MURFREESBORO, Tenn. – Barbara Young, Professor of Education at MTSU, has over 50 years of experience in education, including over 30 on the Blue Raider Campus.
With this depth of pedagogical knowledge, Young saw an opportunity to create and lead a unique graduate program that would deliver high quality online education and address the plethora of diversity issues facing educators today. .
The Culture, Cognition and Learning Process Honors Diploma was born in 2007 with a curriculum that applies to classroom teachers, school administrators and other professionals working in a constantly changing and complex world.
“In addition to being completely online, the asynchronous courses are available on a fixed rotational schedule throughout the year, allowing students to plan their own path to graduation,” said Young, a native from New Orleans who taught classes from Kindergarten to Grade 12. nearly two decades across Louisiana before moving to Tennessee.
“This flexibility of format, along with the graduate program’s unique curriculum, makes it attractive to a diverse group of applicants,” Young added.
After leaving the K-12 grade, Young pursued a career in higher education in the English Department of MTSU and in the Departments of Elementary, Special Education, and Instructional Leadership at the College of Education, where she is a Full Professor.
In addition to degrees from the University of Louisiana, University of New Orleans, and Tennessee State University, she also graduated from MTSU twice.
Young’s program aims to answer complex questions such as “What makes learning harder or easier?” “” What is learning? “” How do cultural issues impact the teaching and learning process? And “Should educators know anything about the brains of students sitting in their classrooms?” Among other things, Young writes on the website of the program she runs. here.
As the name of the program suggests, courses focus on diversity, contributions of psychology to the field of teaching and learning, contributions of neuroscience to the field of education, historical and social context multicultural education and cultural issues in education.
Students must have a master’s degree to apply, although they do not need to be licensed educators.
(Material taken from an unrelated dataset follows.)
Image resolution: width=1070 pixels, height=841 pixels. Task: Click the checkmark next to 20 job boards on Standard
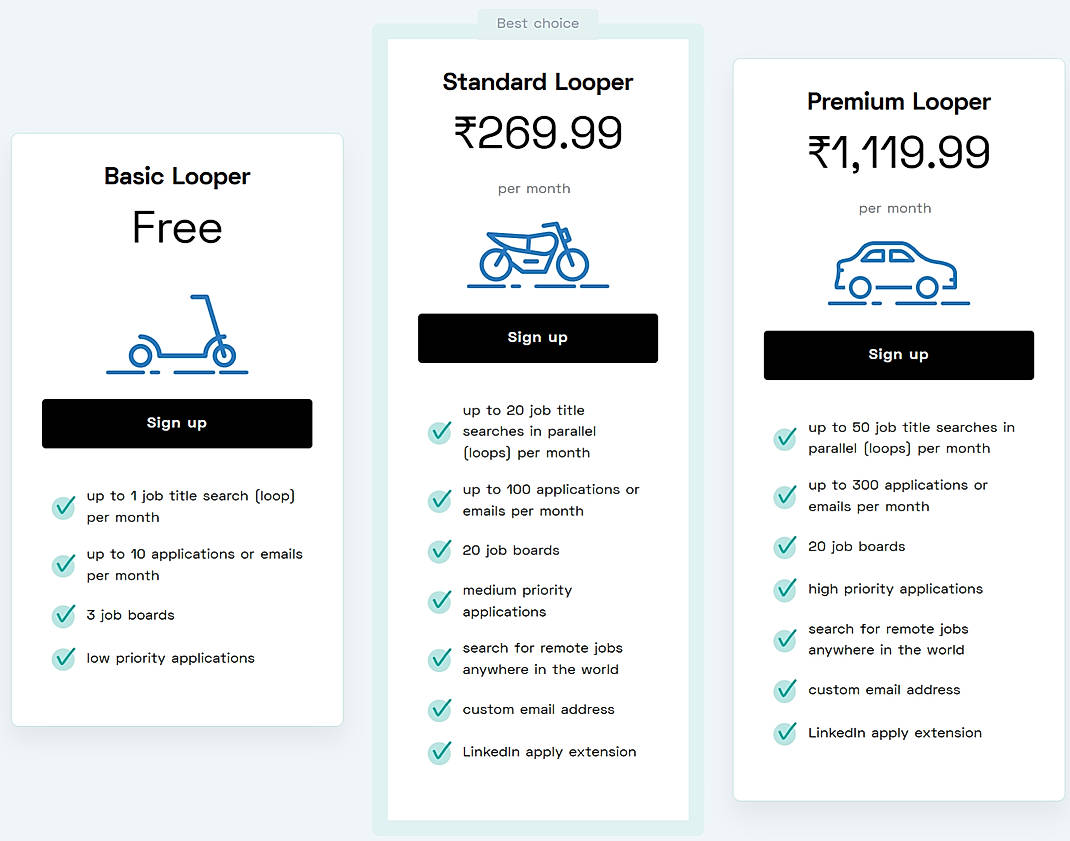point(439,551)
“I appreciated the emphasis on diversity”
Tabetha Sullens, assistant director of student affairs at Webb School in Bell Buckle, Tennessee, graduated from the program in 2018 and is currently teaching one of the program’s courses this fall as an adjunct professor.
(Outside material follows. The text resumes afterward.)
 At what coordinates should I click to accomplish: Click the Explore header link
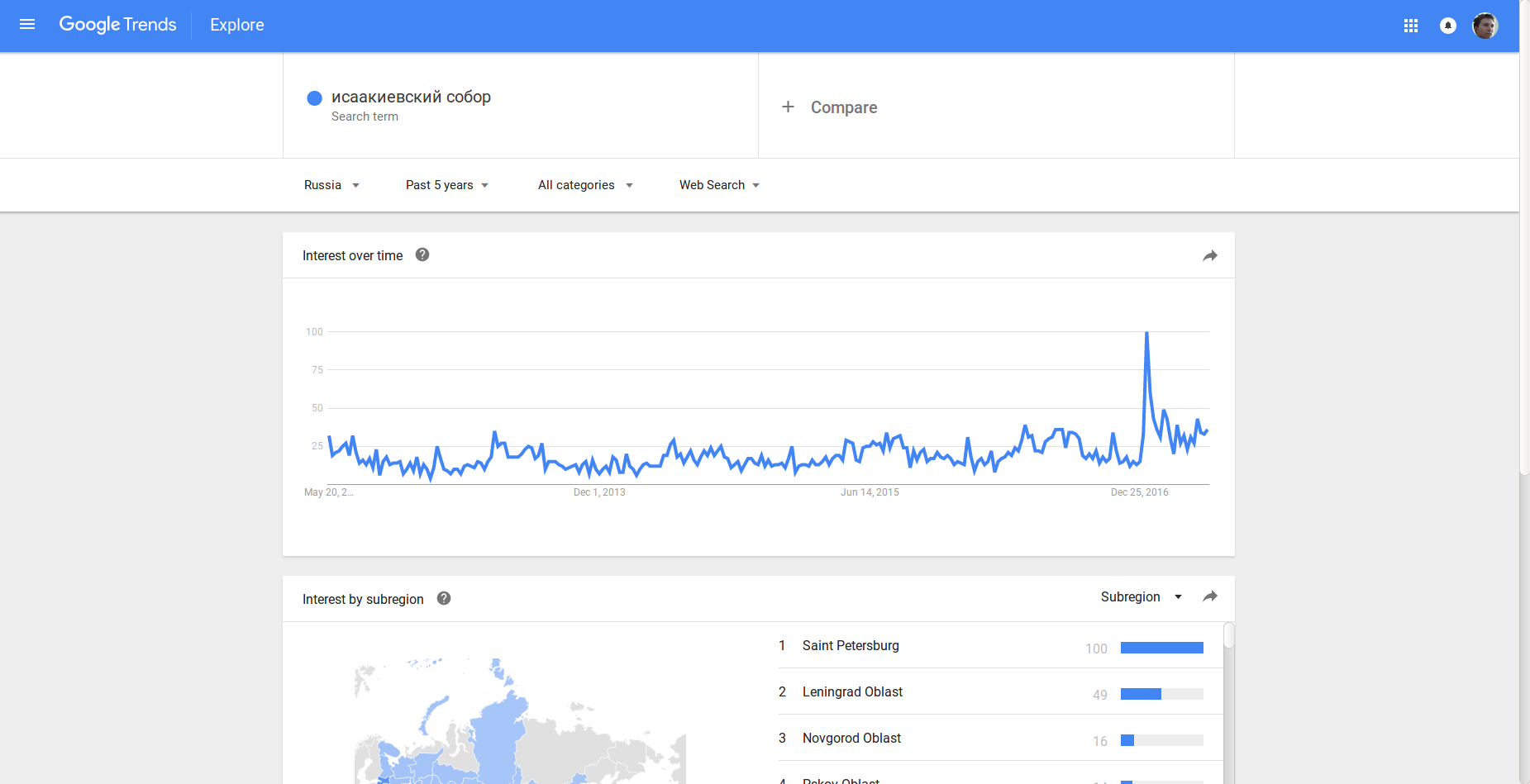[x=237, y=25]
Sullens said she was fortunate enough to take several of her classes with Young.
“She (Young) has been incredibly supportive, provided outstanding feedback on the courses, and encouraged me to pursue and pursue a PhD,” Sullens said.
At Webb School, a boarding school, Sullens welcomes students from 23 countries and 15 states.
“I appreciated the emphasis on diversity in the program’s curriculum,” she said. “Diversity is such an important aspect of our daily life. Understanding how to navigate, inspire and encourage today’s students continues to evolve…. I have gleaned real world applications and use many of the concepts and practices covered in the program. ”
In addition to emphasizing diversity and cognition, the program includes a course in research, which Sullens said every educator could benefit from.
Sullens also explained that the flexibility of the asynchronous program is doable for anyone, even someone like her with a demanding full-time job and family responsibilities.
“You (can) shape the course in your life; that’s the beauty of asynchronous programs.
She was also pleasantly surprised by the connections she made with other students in an online program.
“The program has allowed us to build authentic relationships within an online platform,” said Sullens. “I am still in contact with a few classmates and Dr. Young.”
She said educators with this specialization would appeal to hiring schools and that she would encourage practicing educators, including her colleagues at the Webb School, to consider continuing their education in this program or one. from others to MTSU.
“Schools across the United States are becoming more diverse every year,” Sullens said. “To encourage our students to be the best they can be, we need to understand how to support and respond to different contexts, experiences, needs and learning styles. This program develops these skills.